## What needs to be done
Reproduce verbatim the lines below, starting at the line that contains "1489x777 pixels." and ending at the final line. Omit any pictures from your reply.

## Records for the task
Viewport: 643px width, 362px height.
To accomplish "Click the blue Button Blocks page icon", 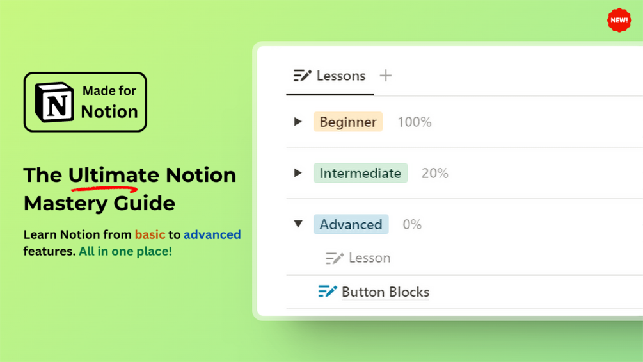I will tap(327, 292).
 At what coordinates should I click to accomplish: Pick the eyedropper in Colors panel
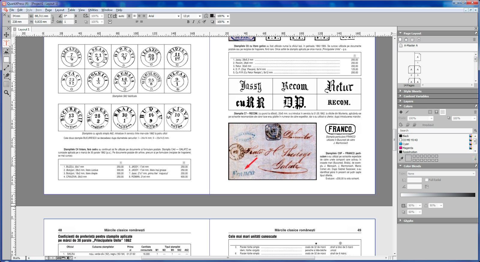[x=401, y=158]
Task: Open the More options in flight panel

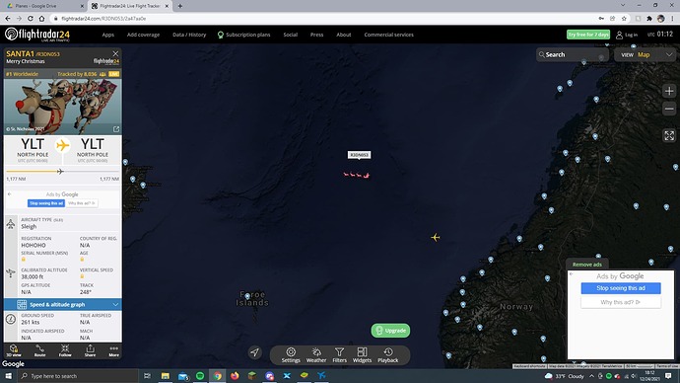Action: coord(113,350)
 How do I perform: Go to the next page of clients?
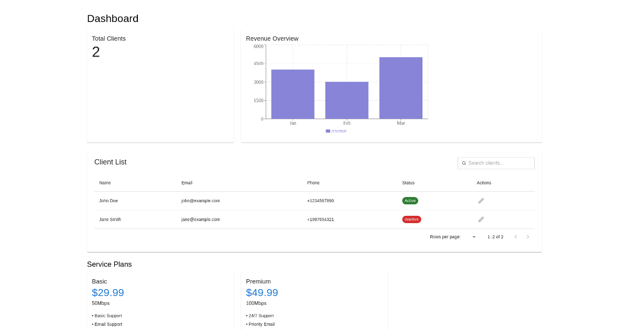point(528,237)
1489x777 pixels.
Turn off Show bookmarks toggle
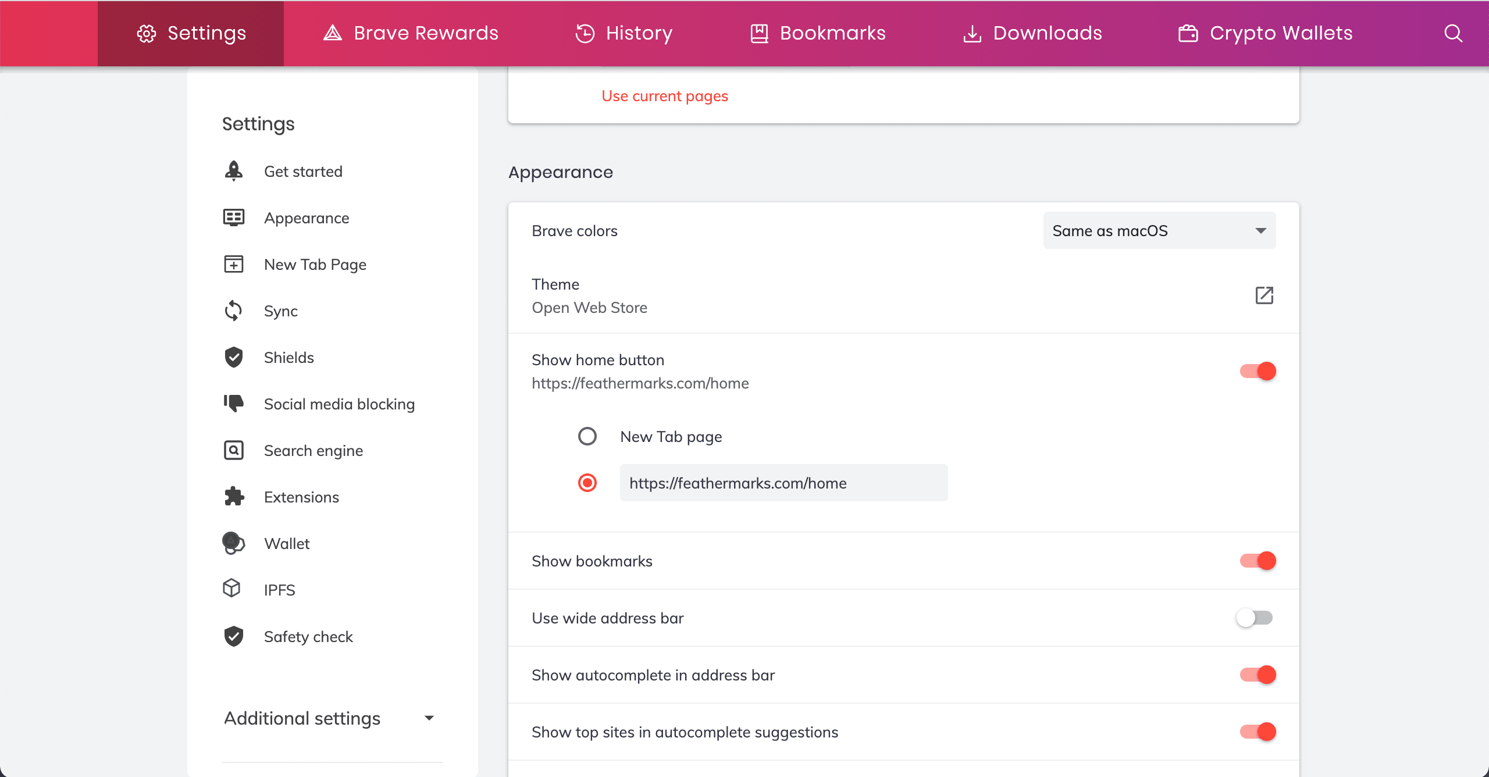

## Expected answer
1489x777 pixels.
Turn off Show bookmarks toggle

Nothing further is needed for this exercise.